Albums Of The Week

Album of the week: When Vampire Weekend and The Walkmen combine, wondrous pop narratives are the result

Rostam Batmanglij (far left), the former multi-instrumentalist from Vampire Weekend and Hamilton Leithauser, the frontman of now-defunct indie rock band The Walkmen, have come together for album I Had A Dream That You Were Mine.
Rostam Batmanglij (far left), the former multi-instrumentalist from Vampire Weekend and Hamilton Leithauser, the frontman of now-defunct indie rock band The Walkmen, have come together for album I Had A Dream That You Were Mine.PHOTO: GLASSNOTE RECORDS

Hamilton Leithauser & Rostam invoke a piece of cinema with their wondrous pop narratives

The album title, I Had A Dream That You Were Mine, is the first line from the opening track A 1,000 Times and alludes to the fairy dust sprinkled all over the tale of unrequited love.

One of those zingers you do not expect, it is reason enough to restore faith in the transformative quality of music.

The song is among 10 wondrous pop narratives whipped up by two kids from Washington, DC - Hamilton Leithauser, the frontman of now-defunct feted indie rockers The Walkmen, and Rostam Batmanglij, the former keyboardist of collegiate-indie darlings Vampire Weekend.

It is an unlikely pairing that plays to each person: Leithauser has a raspy yet limber voice, on the edge of a precipice. It wants to hug you and also executes a bungee jump. Batmanglij is his equal: a wunderkind whose aural soundscapes are magicked from the coffers of 20th- century music.

It is silk and steel, modern and retro, without sounding wink-wink ironic or schmaltzy-touristy. Both artists pour their heart and soul into each song.

  • INDIE ROCK/DOO-WOP

  • I HAD A DREAM THAT YOU WERE MINE

    Hamilton Leithauser & Rostam

    Glassnote Records

    4/5 stars

In these times, when artists such as Beyonce and Frank Ocean are wont to create visual albums, with a stable of expensive videos to accompany the music releases, Leithauser and Batmanglij effortlessly invoke a piece of cinema with just sounds.

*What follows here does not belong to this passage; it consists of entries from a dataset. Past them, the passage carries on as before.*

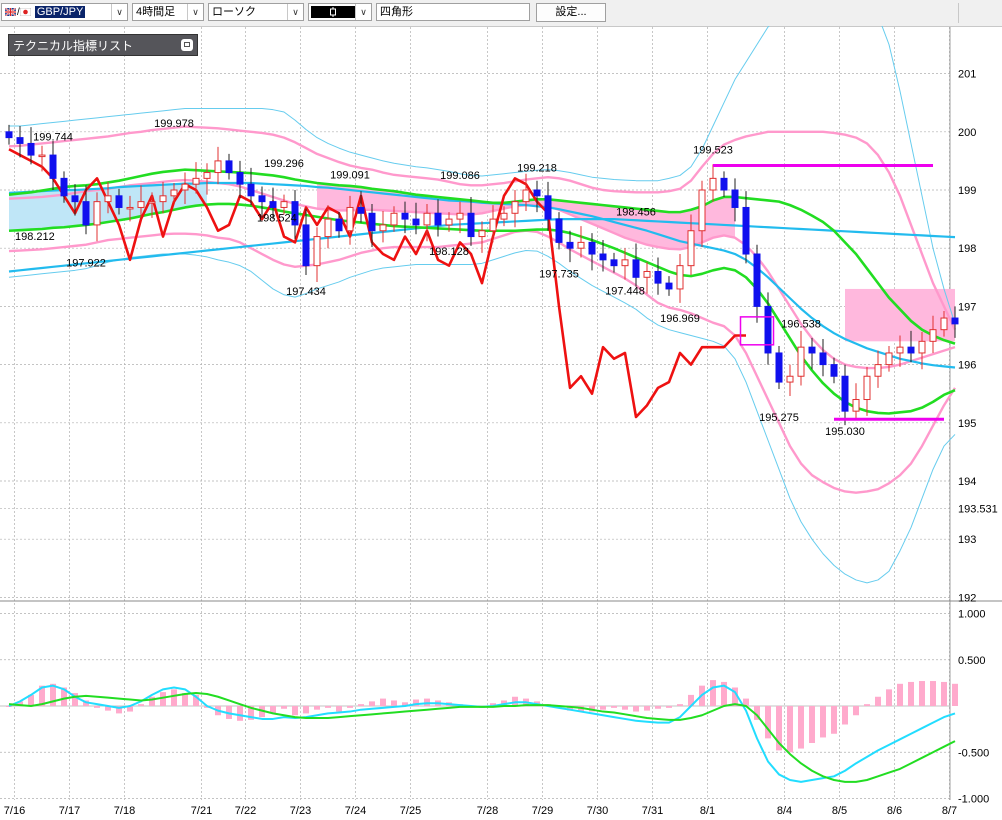 Image resolution: width=1002 pixels, height=820 pixels. Describe the element at coordinates (784, 811) in the screenshot. I see `date-tick-label: 8/4` at that location.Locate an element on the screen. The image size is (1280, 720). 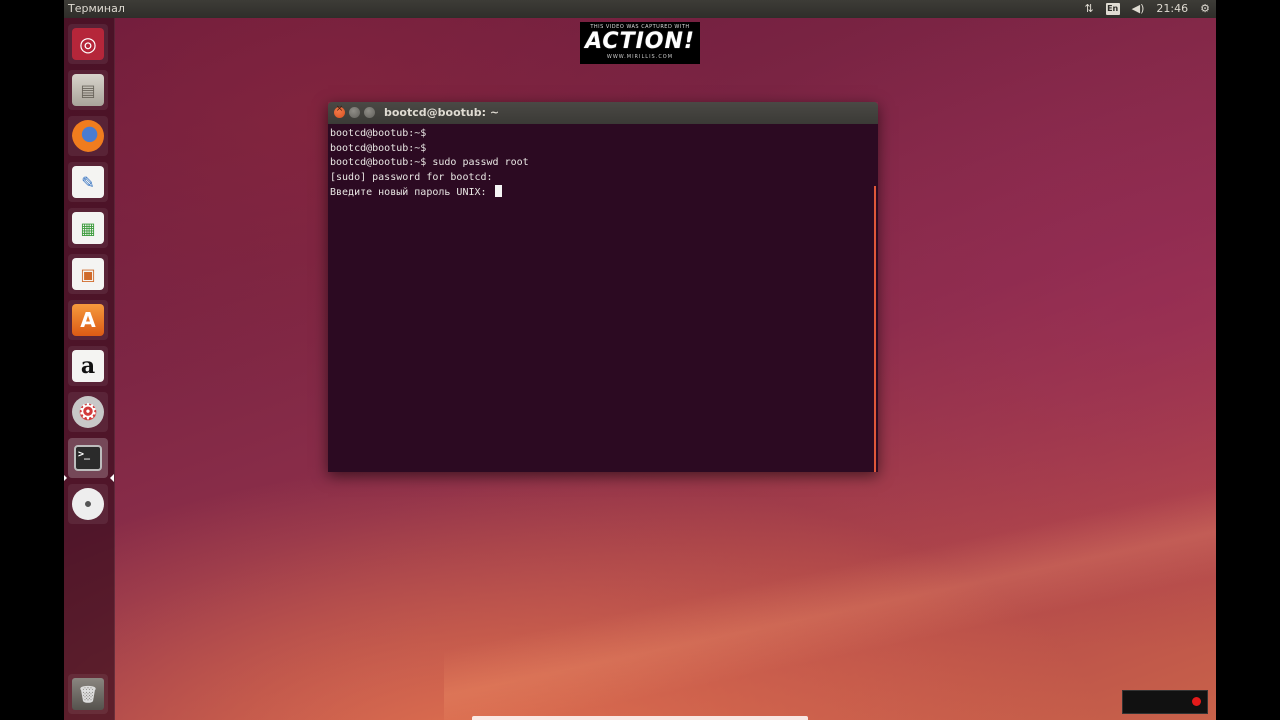
terminal-icon: >_ is located at coordinates (88, 458).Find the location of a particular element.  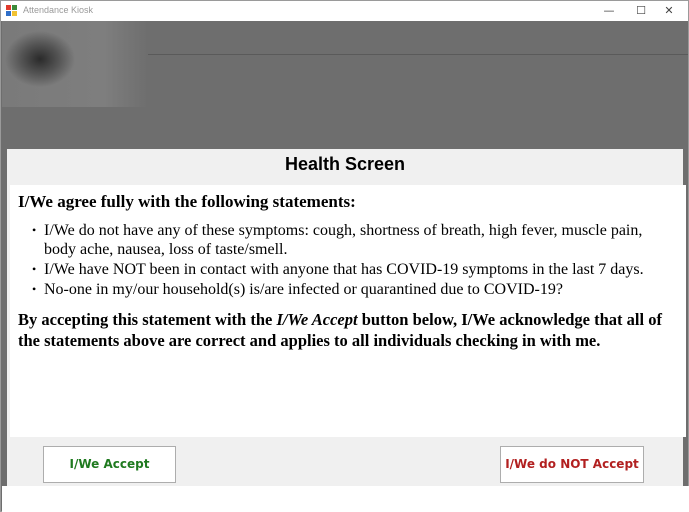

blurred-logo-image is located at coordinates (75, 64). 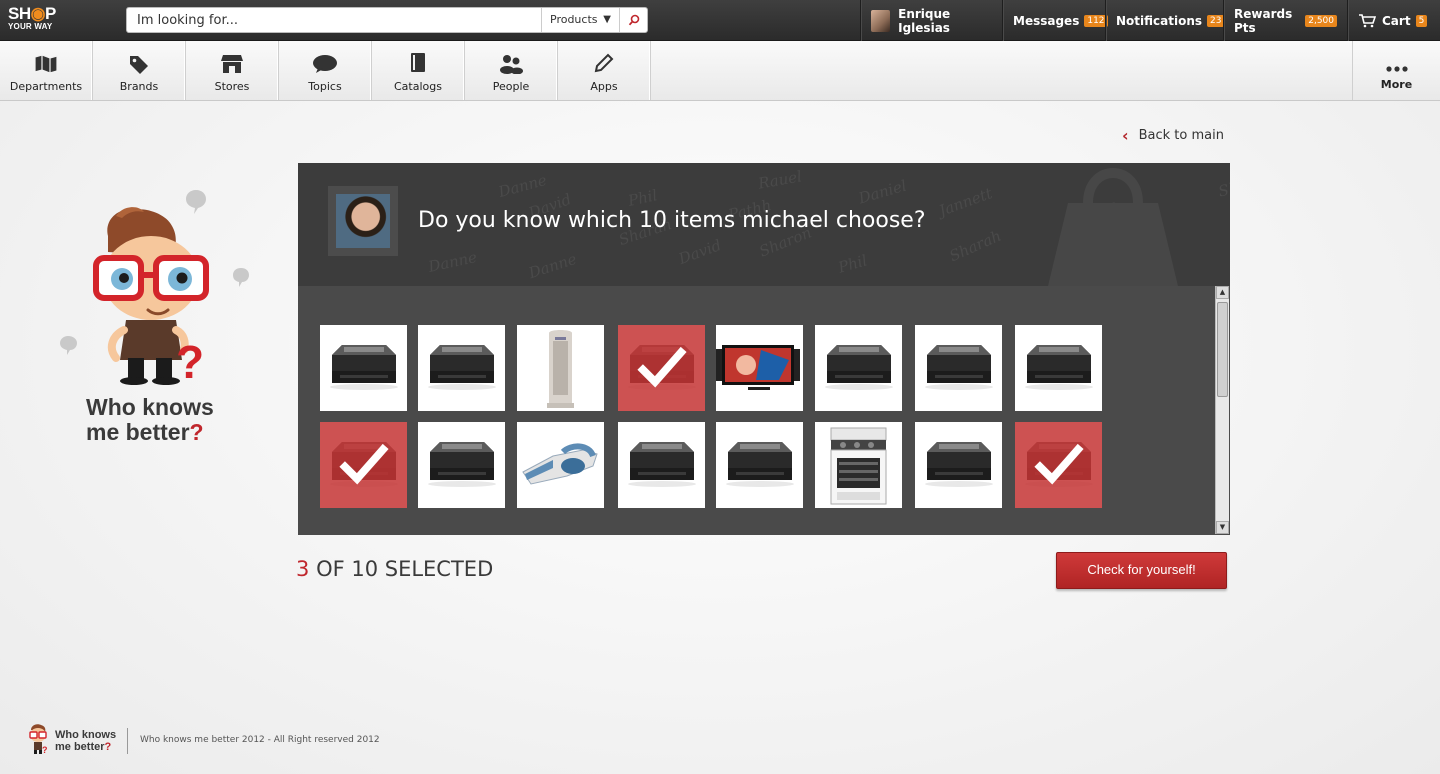 What do you see at coordinates (418, 86) in the screenshot?
I see `nav-label: Catalogs` at bounding box center [418, 86].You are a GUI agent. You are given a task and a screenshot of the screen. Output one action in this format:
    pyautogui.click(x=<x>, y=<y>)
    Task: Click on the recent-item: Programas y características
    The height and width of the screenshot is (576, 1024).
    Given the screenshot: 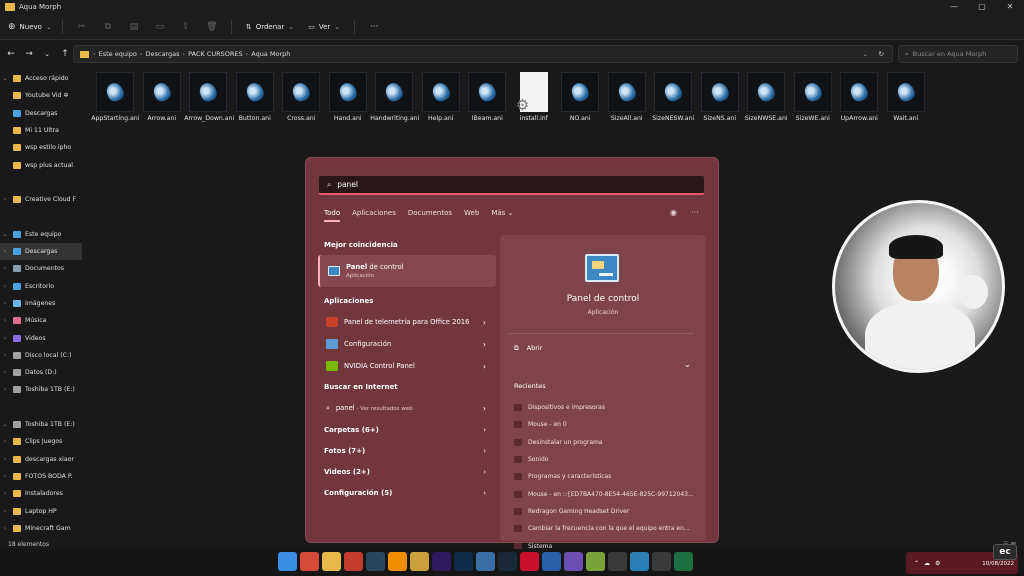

Immerse in the Tex-Mex air of wanderlust of In A Black Out: a gently fingerpicked acoustic guitar shading Leithauser's dustbowl confessional about "living in a nameless town" where someone he loves is coming to bid him a final farewell.

This is followed by When The Truth Is…, a bar-room confessional about "drowning out the night with the last of the wine", the doo-wop rhythms jousting with wham-bam, staccato percussion.

You are swept along with Leithauser's voice, which can sound sad, brusque, defiant, vulnerable, depending on his mood swings. He howls and whoops in You Ain't That Young Kid, a tint of wistfulness as he rues a youthful infatuation.

Your heart crumbles when you hear The Bride's Dad, with the singer adopting the point of view of a deadbeat parent giving an awkward speech at his daughter's wedding.

"My teeth are chipped, my beard is grey/Your mother left, she's not impressed," he croaks, accompanied by Batmanglij's caressing ivory plinks.

Just when you think it's going to be a bleary-eyed ode to the sad bag of a father, the song switches to a rousing hoedown as he recalls a glimmer of a smile on his daughter's face when he is dragged away from the stage.

Is this illusion? Who cares, when the music lifts you up and everything seems fine.

Such is the case with the breathtaking closer, 1959. Leithauser and sweet-voiced Angel Deradoorian, formerly of Dirty Projectors, swoon and croon in a symphonic duet. The moon is hung. The stars are dusted across a black canvas of imagination.

"One day I'll stop to listen," Deradoorian exhorts all to trust their inner ear. Sometimes, things are better left unsaid.